Step 1 — Identify the optimal basis. Both constraints are tight at \((4, 3)\): \(4 + 2(3) = 10\) ✓ and \(3(4) + 3 = 15\) ✓. The optimal basis is \(\mathcal{B} = \{x_1, x_2\}\), with \(s_1 = s_2 = 0\) (non-basic slacks).

The basis matrix and its inverse are: \[ B = \begin{pmatrix}1 & 2 \\ 3 & 1\end{pmatrix}, \qquad B^{-1} = \frac{1}{-5}\begin{pmatrix}1 & -2 \\ -3 & 1\end{pmatrix} = \begin{pmatrix}-1/5 & 2/5 \\ 3/5 & -1/5\end{pmatrix}. \]

Step 2 — Compute reduced costs as a function of \(c_2 = 3 + \delta\). The reduced cost vector for the non-basic slacks is:

\[ \bar{c}_N = c_N - c_B^\top B^{-1} N = \begin{pmatrix}0\\0\end{pmatrix} - \begin{pmatrix}2 \\ 3+\delta\end{pmatrix}^\top B^{-1} \]

since the non-basic columns are \(N = I\) (identity, for the slack variables).

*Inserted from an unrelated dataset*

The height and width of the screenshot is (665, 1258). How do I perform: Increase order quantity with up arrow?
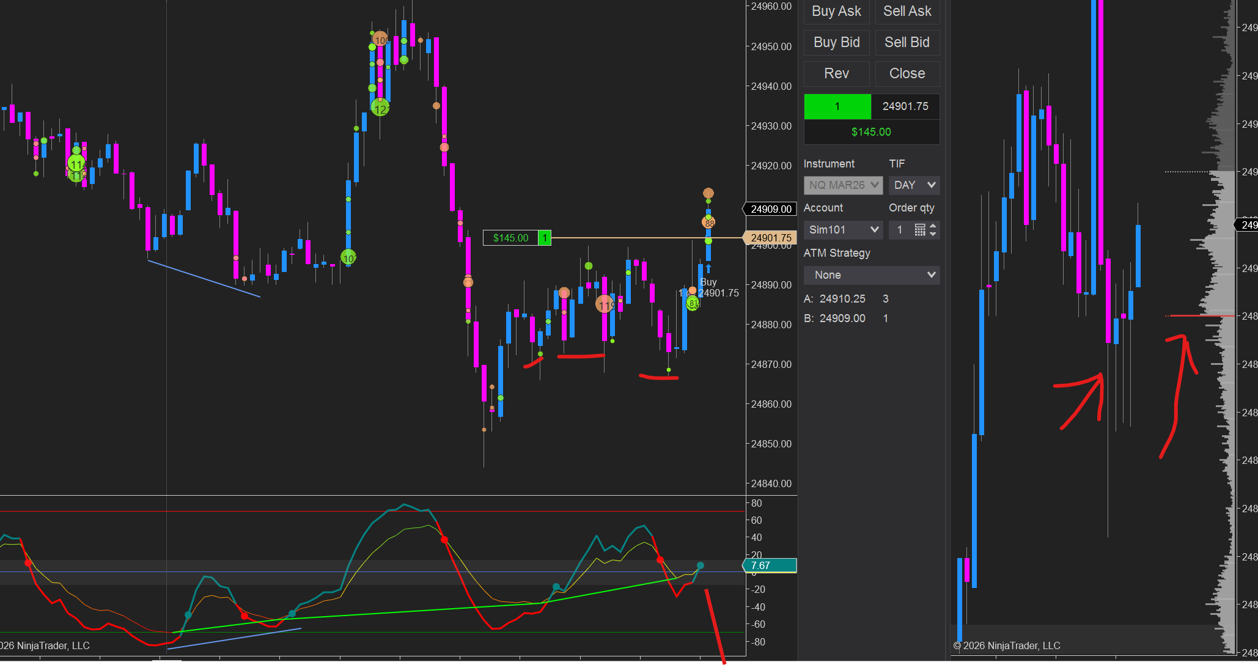coord(933,226)
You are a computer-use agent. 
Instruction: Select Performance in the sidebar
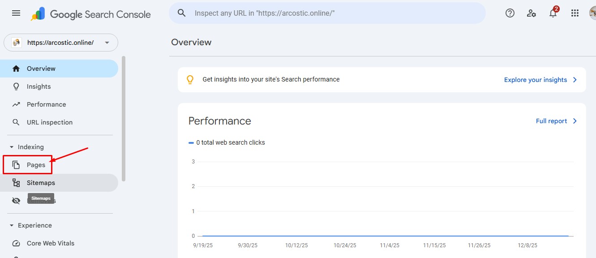(46, 104)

Evaluating:

\[ \bar{c}_{s_1}(\delta) = -\left(2 \cdot (-\tfrac{1}{5}) + (3+\delta)\cdot\tfrac{3}{5}\right) = -\tfrac{7}{5} - \tfrac{3}{5}\delta \]

\[ \bar{c}_{s_2}(\delta) = -\left(2 \cdot \tfrac{2}{5} + (3+\delta)\cdot(-\tfrac{1}{5})\right) = -\tfrac{1}{5} + \tfrac{1}{5}\delta \]

Step 3 — Impose optimality. For maximisation, all reduced costs of non-basics must be \(\leq 0\):

\[ -\tfrac{7}{5} - \tfrac{3}{5}\delta \leq 0 \;\Longrightarrow\; \delta \geq -\tfrac{7}{3} \]

\[ -\tfrac{1}{5} + \tfrac{1}{5}\delta \leq 0 \;\Longrightarrow\; \delta \leq 1 \]

Conclusion: The current basis remains optimal while \(c_2 \in \left[\tfrac{2}{3},\; 4\right]\).

\(c_2\) can decrease by at most \(\tfrac{7}{3} \approx 2.33\) (to \(c_2 = \tfrac{2}{3}\)). At this limit, vertex \((5, 0)\) becomes equally optimal.
\(c_2\) can increase by at most \(1\) (to \(c_2 = 4\)). At this limit, vertex \((0, 5)\) becomes equally optimal.